What the exercise asks :: Given the material below, return only the lines starting at the line with "ДСТУ Б В.2.7-80:2008" and ending at the line with "Leadership (40, 2194)", exactly as they appear.

Data for processing ::
════

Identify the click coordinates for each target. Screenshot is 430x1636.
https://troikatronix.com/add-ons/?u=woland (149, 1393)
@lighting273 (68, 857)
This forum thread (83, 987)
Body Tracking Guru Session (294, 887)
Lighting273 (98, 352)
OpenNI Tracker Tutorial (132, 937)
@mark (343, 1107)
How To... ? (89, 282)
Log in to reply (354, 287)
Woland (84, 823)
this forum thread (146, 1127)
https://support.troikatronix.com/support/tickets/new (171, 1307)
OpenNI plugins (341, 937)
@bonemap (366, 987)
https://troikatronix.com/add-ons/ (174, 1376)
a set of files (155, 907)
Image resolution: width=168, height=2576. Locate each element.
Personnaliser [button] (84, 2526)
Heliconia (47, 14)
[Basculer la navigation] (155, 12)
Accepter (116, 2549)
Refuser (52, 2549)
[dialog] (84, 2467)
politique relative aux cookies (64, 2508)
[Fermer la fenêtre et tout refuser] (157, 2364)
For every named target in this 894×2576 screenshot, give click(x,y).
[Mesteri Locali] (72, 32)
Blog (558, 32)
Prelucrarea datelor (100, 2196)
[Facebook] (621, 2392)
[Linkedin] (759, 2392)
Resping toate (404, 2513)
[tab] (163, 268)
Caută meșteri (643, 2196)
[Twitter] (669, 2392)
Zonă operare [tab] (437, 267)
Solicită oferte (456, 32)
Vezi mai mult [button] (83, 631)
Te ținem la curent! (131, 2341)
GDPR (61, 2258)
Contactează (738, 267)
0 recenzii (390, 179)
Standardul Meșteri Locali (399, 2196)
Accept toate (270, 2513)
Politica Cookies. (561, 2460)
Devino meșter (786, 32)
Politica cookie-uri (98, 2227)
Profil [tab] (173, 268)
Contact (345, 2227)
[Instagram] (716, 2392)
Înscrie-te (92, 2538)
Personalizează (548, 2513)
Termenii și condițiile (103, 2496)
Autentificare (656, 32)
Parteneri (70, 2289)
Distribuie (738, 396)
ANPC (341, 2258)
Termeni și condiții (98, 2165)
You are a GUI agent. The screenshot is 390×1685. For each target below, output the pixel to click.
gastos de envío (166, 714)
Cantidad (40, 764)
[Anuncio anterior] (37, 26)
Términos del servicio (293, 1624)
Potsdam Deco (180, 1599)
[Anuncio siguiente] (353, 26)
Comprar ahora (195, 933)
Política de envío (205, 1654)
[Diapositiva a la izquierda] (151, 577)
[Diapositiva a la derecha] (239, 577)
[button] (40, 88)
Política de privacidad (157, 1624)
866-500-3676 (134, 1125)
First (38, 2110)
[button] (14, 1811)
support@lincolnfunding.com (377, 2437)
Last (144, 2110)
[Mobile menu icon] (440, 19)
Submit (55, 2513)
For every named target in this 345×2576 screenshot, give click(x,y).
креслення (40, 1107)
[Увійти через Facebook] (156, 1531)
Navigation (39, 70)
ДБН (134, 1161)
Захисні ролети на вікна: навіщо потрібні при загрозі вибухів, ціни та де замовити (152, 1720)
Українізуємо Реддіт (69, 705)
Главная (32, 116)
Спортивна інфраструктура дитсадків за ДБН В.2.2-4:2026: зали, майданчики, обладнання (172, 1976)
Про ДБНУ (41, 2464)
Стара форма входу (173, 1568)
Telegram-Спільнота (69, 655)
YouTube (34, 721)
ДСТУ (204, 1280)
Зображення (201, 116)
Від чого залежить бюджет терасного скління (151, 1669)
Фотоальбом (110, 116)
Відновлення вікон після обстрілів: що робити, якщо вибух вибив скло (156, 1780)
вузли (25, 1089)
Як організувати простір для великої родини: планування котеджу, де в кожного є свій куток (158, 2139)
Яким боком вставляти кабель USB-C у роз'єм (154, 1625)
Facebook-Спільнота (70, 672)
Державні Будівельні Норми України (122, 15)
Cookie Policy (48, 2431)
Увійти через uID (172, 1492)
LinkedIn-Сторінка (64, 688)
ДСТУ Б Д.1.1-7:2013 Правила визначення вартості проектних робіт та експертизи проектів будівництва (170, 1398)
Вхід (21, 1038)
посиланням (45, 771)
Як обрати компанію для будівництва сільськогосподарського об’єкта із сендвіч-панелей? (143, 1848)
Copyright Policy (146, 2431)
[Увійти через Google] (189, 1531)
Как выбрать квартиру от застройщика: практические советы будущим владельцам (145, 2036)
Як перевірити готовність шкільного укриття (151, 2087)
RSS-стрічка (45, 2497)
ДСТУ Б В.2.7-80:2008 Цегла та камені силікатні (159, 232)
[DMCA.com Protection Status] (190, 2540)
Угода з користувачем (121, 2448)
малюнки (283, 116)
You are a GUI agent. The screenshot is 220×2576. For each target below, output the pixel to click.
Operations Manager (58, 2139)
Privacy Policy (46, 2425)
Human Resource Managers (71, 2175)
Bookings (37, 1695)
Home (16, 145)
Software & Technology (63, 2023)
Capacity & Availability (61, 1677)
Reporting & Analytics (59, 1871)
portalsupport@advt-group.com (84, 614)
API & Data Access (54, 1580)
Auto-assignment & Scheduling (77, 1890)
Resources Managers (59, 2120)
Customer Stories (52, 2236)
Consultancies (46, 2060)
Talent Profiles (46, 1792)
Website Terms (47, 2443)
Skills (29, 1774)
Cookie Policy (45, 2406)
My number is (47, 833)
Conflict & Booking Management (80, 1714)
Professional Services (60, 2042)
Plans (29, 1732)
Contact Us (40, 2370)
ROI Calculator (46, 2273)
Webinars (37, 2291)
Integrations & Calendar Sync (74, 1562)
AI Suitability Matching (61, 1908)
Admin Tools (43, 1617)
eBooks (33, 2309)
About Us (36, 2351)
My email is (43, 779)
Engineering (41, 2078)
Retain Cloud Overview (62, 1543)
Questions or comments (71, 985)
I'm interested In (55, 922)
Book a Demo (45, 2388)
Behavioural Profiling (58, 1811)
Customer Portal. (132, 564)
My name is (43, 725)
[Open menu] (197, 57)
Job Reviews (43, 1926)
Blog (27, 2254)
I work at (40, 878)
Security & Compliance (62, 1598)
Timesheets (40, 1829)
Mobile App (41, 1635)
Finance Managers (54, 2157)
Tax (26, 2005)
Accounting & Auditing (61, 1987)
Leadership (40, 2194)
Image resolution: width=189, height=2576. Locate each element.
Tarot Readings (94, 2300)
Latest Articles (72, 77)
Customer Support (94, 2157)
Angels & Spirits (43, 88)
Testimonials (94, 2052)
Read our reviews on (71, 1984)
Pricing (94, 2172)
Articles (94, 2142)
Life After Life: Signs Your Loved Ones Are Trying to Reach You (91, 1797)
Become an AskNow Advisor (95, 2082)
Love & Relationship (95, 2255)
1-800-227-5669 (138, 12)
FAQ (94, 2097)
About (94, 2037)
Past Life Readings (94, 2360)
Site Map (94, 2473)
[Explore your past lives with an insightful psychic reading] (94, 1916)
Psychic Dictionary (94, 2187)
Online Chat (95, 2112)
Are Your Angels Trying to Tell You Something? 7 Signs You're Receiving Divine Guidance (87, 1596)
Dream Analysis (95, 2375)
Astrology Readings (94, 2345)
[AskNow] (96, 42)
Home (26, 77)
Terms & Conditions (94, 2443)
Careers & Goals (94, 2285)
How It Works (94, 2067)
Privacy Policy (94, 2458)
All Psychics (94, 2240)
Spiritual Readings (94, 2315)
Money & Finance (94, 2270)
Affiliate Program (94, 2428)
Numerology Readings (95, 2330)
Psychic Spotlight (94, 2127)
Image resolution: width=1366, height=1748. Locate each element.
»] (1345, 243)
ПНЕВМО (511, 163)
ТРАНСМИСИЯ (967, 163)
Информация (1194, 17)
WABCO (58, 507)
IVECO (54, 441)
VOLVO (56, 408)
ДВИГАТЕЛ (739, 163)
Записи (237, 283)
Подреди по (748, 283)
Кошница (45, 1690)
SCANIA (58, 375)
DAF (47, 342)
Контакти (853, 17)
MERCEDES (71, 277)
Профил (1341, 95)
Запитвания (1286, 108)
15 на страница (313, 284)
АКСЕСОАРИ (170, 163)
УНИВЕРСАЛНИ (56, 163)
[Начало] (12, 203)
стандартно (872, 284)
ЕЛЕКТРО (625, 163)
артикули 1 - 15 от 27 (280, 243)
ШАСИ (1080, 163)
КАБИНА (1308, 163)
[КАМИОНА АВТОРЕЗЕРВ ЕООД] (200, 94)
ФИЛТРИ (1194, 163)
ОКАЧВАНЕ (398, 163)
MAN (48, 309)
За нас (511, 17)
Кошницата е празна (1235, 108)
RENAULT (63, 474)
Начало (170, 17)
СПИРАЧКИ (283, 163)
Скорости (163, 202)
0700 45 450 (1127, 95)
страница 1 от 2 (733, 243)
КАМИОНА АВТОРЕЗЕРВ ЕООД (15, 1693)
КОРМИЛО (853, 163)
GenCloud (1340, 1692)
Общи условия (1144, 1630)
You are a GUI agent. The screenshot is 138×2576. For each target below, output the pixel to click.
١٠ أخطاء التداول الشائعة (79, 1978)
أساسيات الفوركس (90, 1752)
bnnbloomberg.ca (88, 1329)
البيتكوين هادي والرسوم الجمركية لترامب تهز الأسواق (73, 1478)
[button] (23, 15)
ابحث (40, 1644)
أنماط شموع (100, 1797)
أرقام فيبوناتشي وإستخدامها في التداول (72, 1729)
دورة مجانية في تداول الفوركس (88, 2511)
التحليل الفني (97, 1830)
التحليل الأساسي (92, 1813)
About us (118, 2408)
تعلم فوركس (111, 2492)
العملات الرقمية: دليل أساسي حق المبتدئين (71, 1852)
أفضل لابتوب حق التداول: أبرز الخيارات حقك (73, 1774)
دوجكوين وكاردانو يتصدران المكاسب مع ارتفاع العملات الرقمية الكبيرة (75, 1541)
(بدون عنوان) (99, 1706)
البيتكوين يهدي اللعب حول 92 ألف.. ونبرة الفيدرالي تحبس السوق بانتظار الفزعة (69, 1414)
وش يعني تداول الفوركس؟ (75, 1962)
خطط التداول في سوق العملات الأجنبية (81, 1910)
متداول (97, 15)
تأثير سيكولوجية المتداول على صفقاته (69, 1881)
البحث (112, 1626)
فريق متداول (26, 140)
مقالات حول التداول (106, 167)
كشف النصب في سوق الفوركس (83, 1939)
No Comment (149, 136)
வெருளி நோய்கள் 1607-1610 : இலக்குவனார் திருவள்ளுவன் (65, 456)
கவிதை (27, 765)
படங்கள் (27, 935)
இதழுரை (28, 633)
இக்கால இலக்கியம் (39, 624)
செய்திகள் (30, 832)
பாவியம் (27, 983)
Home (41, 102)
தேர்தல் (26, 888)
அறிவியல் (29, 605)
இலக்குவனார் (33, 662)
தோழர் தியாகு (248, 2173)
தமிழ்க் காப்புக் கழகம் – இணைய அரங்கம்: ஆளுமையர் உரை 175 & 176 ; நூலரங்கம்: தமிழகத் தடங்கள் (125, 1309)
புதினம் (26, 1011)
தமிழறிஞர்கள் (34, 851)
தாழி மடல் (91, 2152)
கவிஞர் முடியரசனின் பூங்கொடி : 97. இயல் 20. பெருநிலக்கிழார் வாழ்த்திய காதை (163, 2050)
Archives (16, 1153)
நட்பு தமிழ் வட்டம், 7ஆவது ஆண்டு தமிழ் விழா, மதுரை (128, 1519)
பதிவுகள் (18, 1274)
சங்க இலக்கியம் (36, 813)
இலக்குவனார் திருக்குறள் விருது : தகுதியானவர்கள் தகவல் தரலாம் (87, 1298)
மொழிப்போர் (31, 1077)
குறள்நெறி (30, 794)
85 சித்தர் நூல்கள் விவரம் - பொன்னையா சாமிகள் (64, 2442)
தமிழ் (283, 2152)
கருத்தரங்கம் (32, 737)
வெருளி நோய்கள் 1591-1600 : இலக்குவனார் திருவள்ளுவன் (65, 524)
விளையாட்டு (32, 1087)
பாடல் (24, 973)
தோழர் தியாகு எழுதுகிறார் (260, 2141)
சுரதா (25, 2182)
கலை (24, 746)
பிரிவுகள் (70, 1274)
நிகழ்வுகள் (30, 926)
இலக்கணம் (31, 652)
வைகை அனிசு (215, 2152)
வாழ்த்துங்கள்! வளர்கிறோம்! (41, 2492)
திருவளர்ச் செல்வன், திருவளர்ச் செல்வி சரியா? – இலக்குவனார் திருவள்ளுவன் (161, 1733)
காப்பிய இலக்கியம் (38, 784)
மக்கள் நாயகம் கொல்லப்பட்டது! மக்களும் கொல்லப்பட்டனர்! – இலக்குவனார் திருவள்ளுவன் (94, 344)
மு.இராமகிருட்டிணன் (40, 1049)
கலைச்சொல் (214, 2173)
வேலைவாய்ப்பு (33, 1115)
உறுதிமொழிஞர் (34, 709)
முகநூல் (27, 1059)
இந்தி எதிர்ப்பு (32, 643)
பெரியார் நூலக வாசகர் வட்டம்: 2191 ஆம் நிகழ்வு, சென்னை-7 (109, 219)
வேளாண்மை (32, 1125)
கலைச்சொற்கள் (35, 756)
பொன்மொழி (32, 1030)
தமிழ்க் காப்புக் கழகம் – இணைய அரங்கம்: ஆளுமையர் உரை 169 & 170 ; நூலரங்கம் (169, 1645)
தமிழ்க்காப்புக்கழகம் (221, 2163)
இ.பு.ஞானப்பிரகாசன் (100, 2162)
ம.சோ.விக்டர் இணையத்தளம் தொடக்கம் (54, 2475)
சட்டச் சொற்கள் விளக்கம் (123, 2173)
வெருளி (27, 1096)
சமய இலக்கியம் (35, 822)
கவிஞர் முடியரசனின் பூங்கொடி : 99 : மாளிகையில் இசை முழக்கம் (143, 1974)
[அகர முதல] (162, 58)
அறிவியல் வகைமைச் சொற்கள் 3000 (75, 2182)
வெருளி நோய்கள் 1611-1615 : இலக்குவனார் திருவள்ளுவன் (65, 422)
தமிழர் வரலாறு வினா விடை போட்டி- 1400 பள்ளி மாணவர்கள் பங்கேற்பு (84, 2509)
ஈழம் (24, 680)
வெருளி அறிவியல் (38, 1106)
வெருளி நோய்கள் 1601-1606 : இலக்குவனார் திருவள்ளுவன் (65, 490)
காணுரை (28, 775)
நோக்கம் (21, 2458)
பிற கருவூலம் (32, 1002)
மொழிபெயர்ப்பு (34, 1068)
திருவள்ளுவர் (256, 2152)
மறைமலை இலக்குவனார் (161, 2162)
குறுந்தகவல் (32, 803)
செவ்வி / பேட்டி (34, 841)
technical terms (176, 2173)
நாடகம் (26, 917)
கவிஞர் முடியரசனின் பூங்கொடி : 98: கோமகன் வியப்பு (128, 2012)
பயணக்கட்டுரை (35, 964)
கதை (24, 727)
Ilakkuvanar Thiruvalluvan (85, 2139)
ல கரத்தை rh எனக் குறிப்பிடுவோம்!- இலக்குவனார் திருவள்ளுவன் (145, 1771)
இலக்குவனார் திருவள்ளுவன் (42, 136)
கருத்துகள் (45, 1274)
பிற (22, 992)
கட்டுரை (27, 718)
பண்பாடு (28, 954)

════

Output for this exercise ::
ДСТУ Б В.2.7-80:2008 Цегла та камені силікатні (159, 232)
[DMCA.com Protection Status] (190, 2540)
Угода з користувачем (121, 2448)
малюнки (283, 116)
You are a GUI agent. The screenshot is 220×2576. For each target below, output the pixel to click.
Operations Manager (58, 2139)
Privacy Policy (46, 2425)
Human Resource Managers (71, 2175)
Bookings (37, 1695)
Home (16, 145)
Software & Technology (63, 2023)
Capacity & Availability (61, 1677)
Reporting & Analytics (59, 1871)
portalsupport@advt-group.com (84, 614)
API & Data Access (54, 1580)
Auto-assignment & Scheduling (77, 1890)
Resources Managers (59, 2120)
Customer Stories (52, 2236)
Consultancies (46, 2060)
Talent Profiles (46, 1792)
Website Terms (47, 2443)
Skills (29, 1774)
Cookie Policy (45, 2406)
My number is (47, 833)
Conflict & Booking Management (80, 1714)
Professional Services (60, 2042)
Plans (29, 1732)
Contact Us (40, 2370)
ROI Calculator (46, 2273)
Webinars (37, 2291)
Integrations & Calendar Sync (74, 1562)
AI Suitability Matching (61, 1908)
Admin Tools (43, 1617)
eBooks (33, 2309)
About Us (36, 2351)
My email is (43, 779)
Engineering (41, 2078)
Retain Cloud Overview (62, 1543)
Questions or comments (71, 985)
I'm interested In (55, 922)
Book a Demo (45, 2388)
Behavioural Profiling (58, 1811)
Customer Portal. (132, 564)
My name is (43, 725)
[Open menu] (197, 57)
Job Reviews (43, 1926)
Blog (27, 2254)
I work at (40, 878)
Security & Compliance (62, 1598)
Timesheets (40, 1829)
Mobile App (41, 1635)
Finance Managers (54, 2157)
Tax (26, 2005)
Accounting & Auditing (61, 1987)
Leadership (40, 2194)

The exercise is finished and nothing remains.